Surface polar optical phonon interaction induced many-body effects and hot-electron relaxation in graphene
E. H. Hwang, S. Das Sarma

TL;DR
This paper provides a comprehensive theoretical analysis of how surface polar optical phonons influence many-body effects and hot-electron relaxation in graphene, considering electron self-energy, spectral functions, and scattering rates.
Contribution
It introduces a detailed many-body perturbative framework to quantify surface phonon effects on electron properties in graphene on polar substrates.
Findings
Surface phonons significantly modify electron self-energy and spectral functions.
Screening effects alter scattering rates and electron-phonon interactions.

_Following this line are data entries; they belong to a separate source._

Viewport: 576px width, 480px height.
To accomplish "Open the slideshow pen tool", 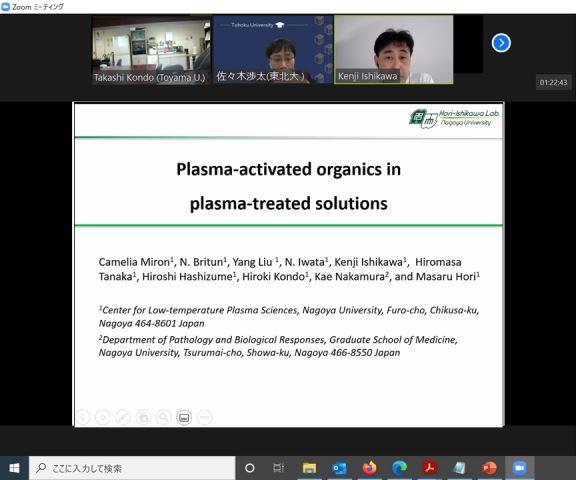I will (x=123, y=418).
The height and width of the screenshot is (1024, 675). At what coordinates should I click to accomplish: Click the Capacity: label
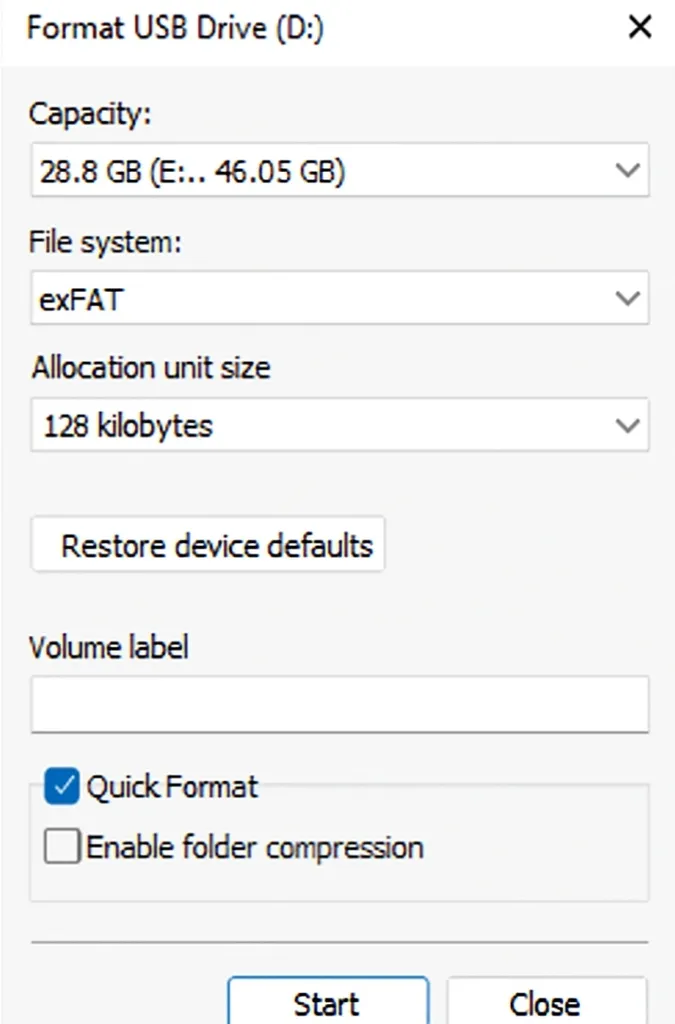point(90,114)
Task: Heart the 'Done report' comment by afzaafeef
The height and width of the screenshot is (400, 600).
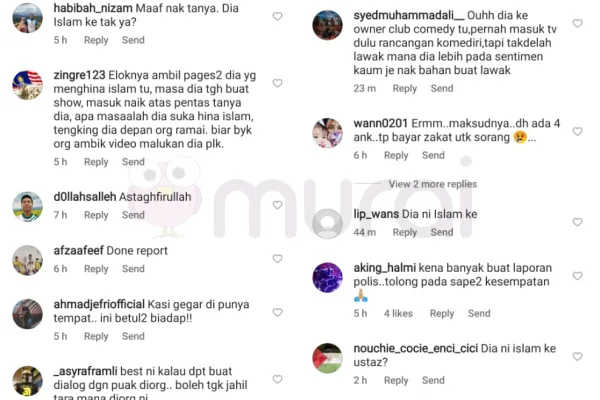Action: [277, 258]
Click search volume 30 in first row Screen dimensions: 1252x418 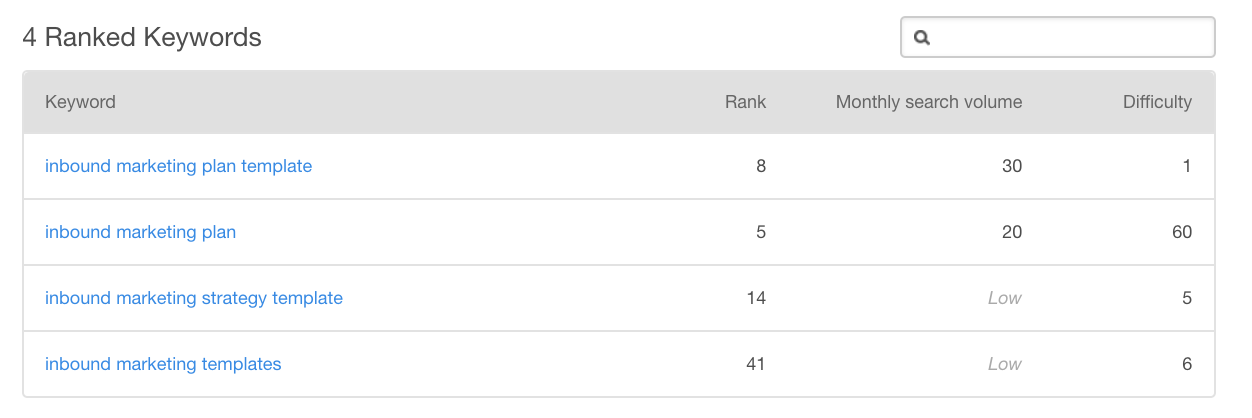[1012, 166]
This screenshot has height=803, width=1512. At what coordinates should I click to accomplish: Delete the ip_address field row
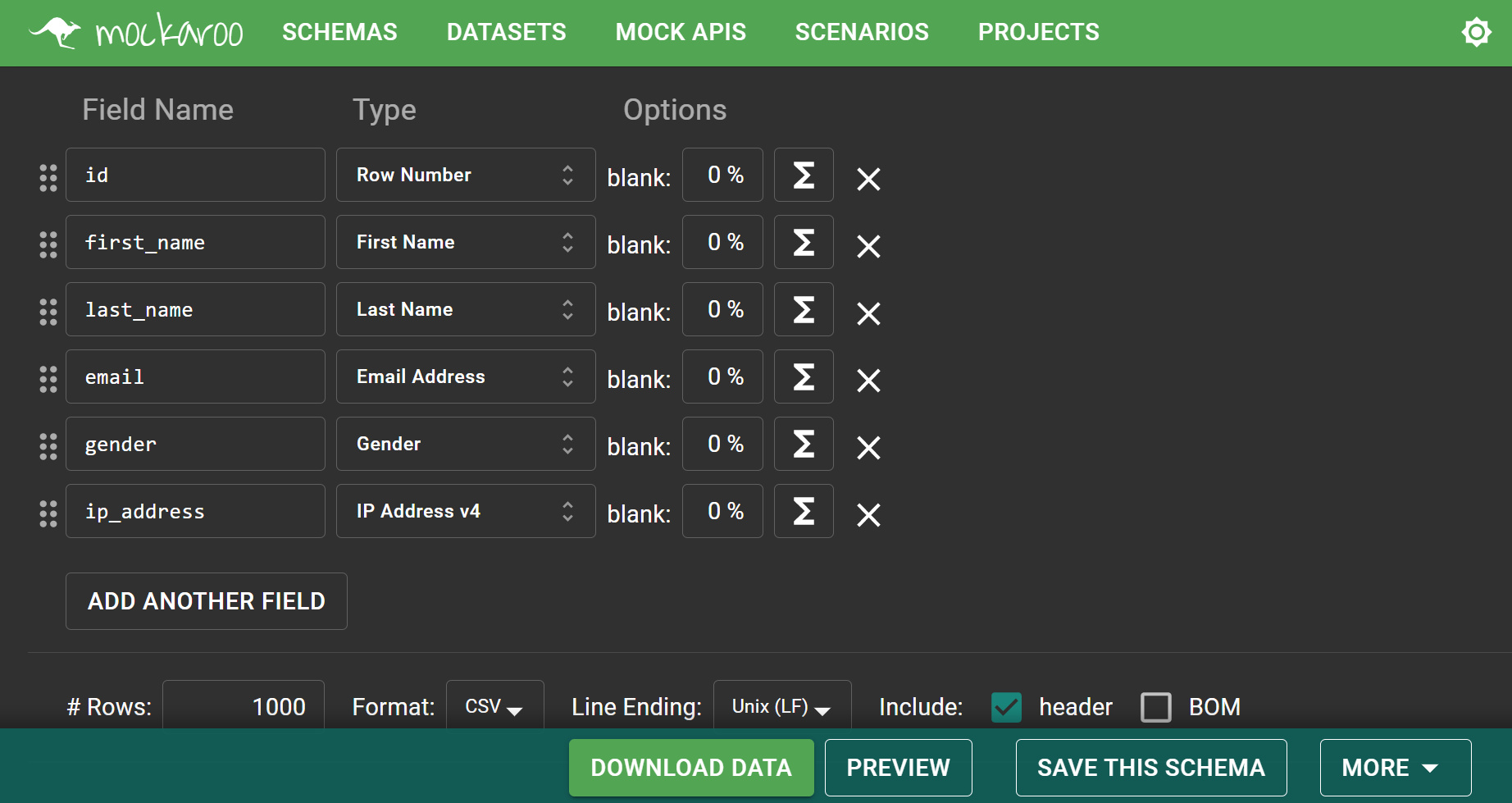click(x=868, y=515)
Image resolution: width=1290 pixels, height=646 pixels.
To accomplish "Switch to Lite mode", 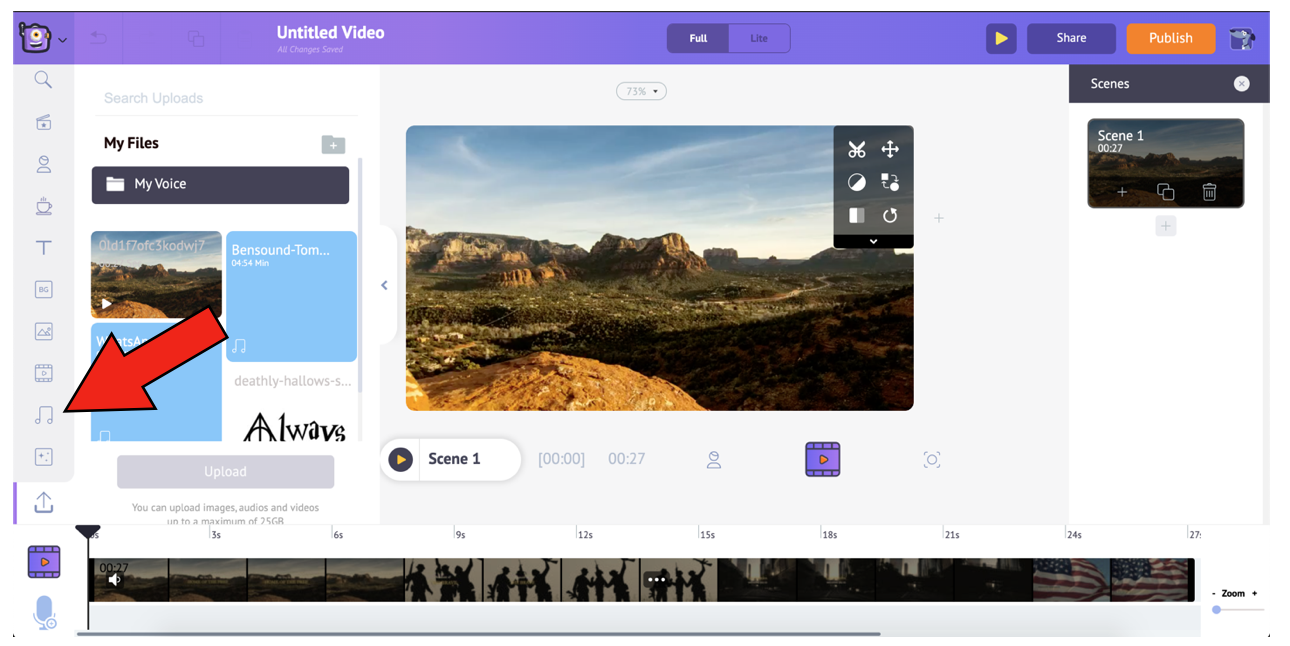I will 759,39.
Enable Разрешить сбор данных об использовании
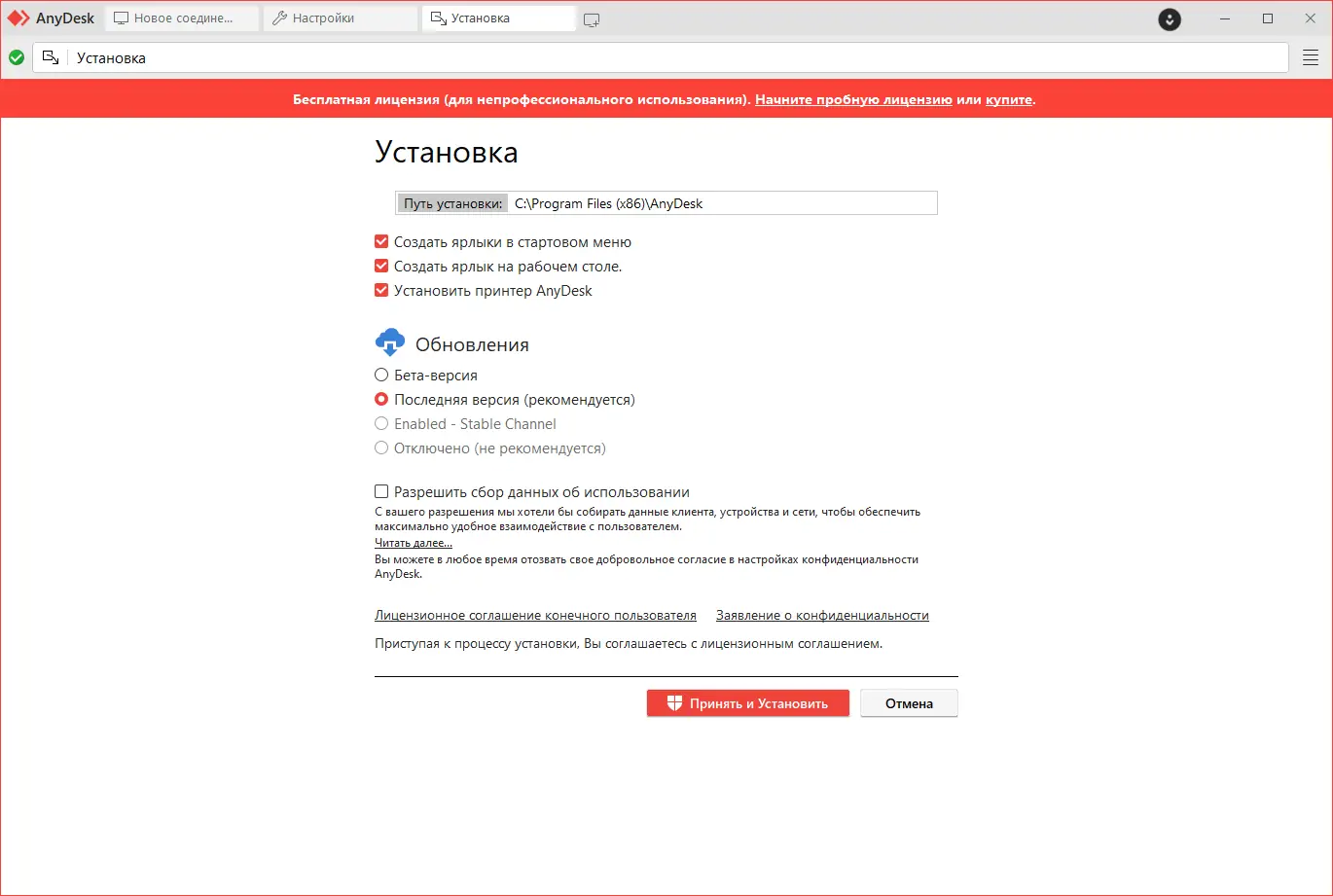The width and height of the screenshot is (1333, 896). [380, 491]
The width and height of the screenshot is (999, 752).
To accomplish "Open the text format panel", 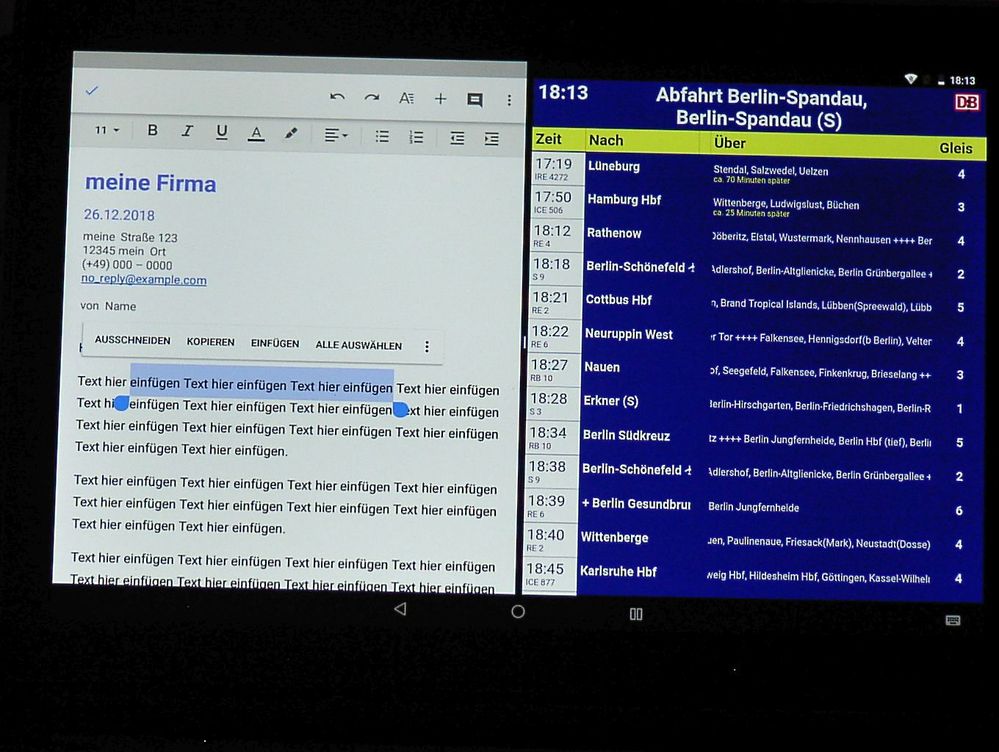I will pos(406,99).
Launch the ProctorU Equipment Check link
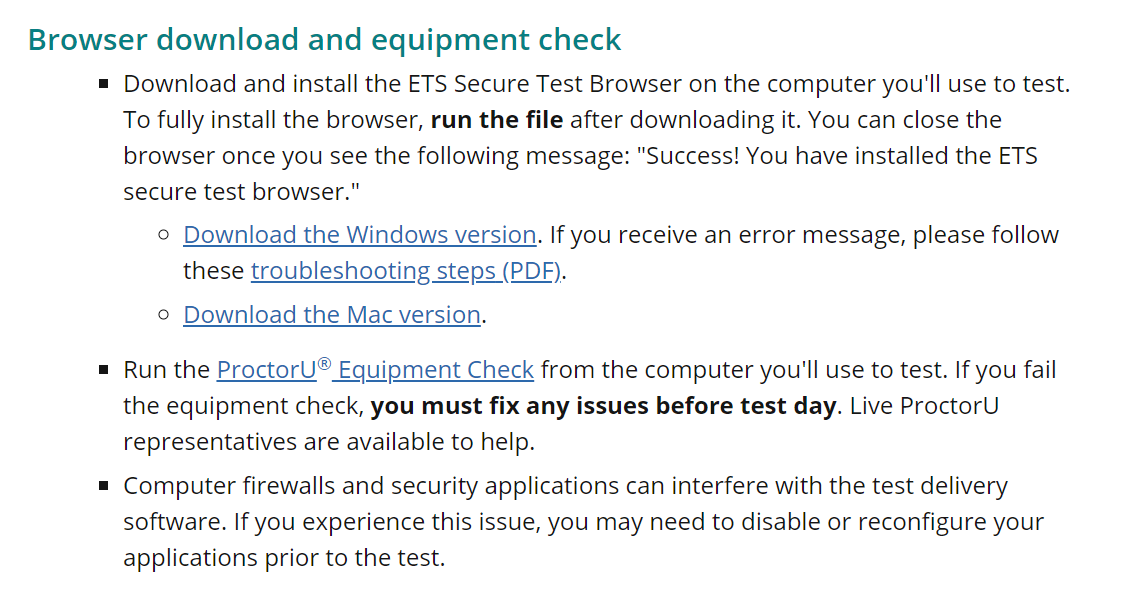 click(375, 369)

Quantitative predictions of hot-electron relaxation dynamics in graphene.
Abstract
We theoretically study various aspects of the electron-surface optical phonon interaction effects in graphene on a substrate made of polar materials. We calculate the electron self-energy in the presence of the surface phonon-mediated electron-electron interaction focusing on how the linear chiral graphene dispersion is renormalized by the surface phonons. The electron self-energy as well as the quasiparticle spectral function in graphene are calculated, taking into account electron-polar optical phonon interaction by using a many body perturbative formalism. The scattering rate of free electrons due to polar interaction with surface optical phonons in a dielectric substrate is calculated as a function of the electron energy, temperatures, and carrier density. Effects of screening on the self-energy and scattering rate are discussed. Our theory provides a comprehensive quantitative (and…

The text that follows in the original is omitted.